-------- Supplied entries --------

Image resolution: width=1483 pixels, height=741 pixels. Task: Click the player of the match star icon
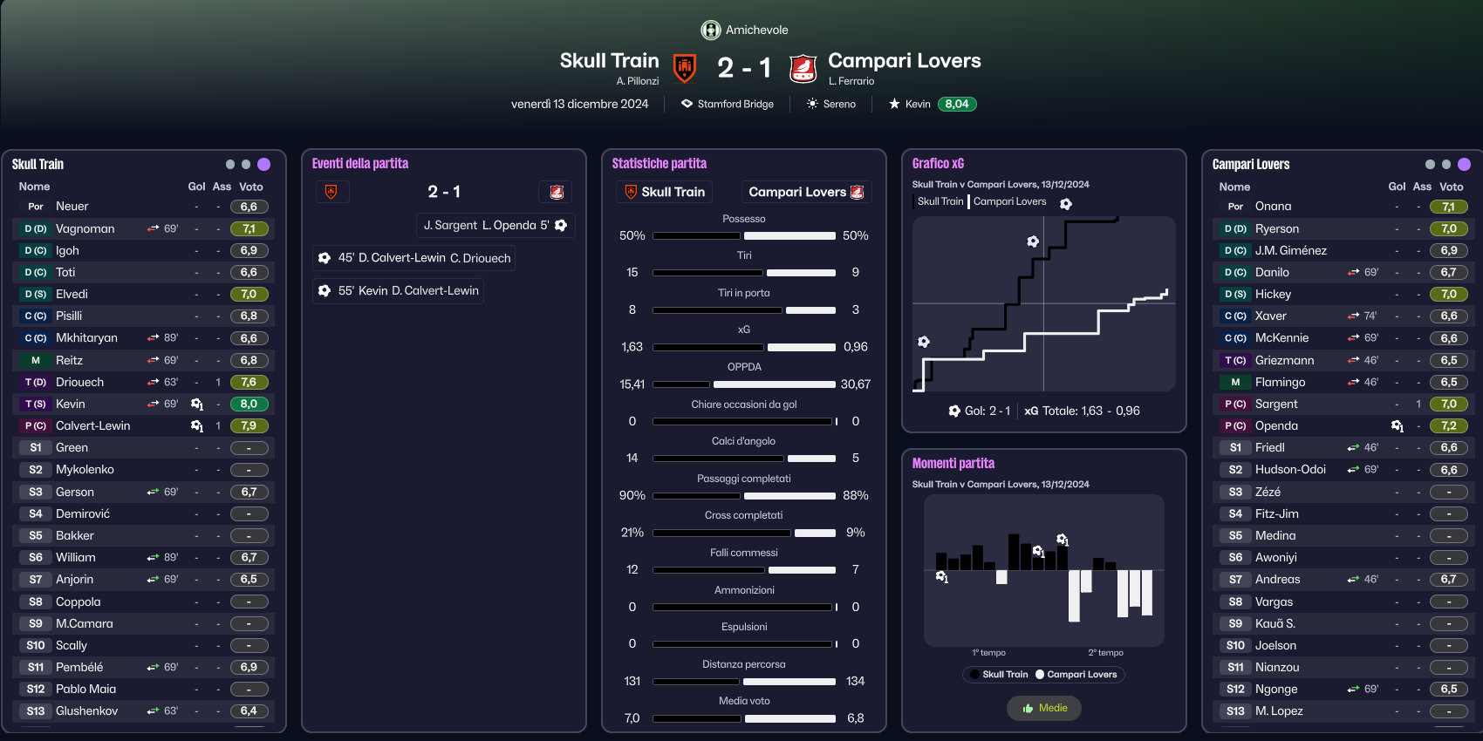click(x=894, y=104)
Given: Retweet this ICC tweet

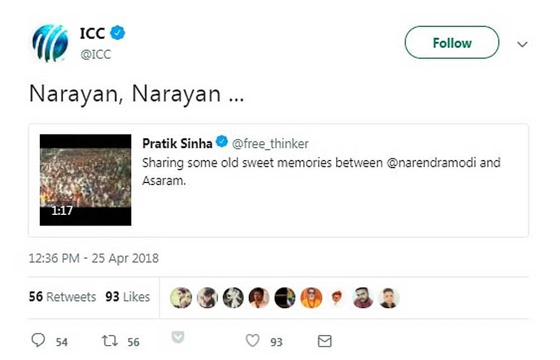Looking at the screenshot, I should point(110,341).
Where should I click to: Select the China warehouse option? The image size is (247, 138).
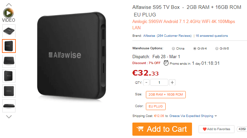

--------

> **Problem to solve**: An exact copy of the entries above is needed, with the pictures removed.

> **Task solution**:
Image resolution: width=1483 pixels, height=741 pixels. Task: Click the player of the match star icon
click(x=894, y=104)
Given: Retweet this ICC tweet

Looking at the screenshot, I should point(110,341).
Where should I click to: Select the China warehouse option? The image size is (247, 138).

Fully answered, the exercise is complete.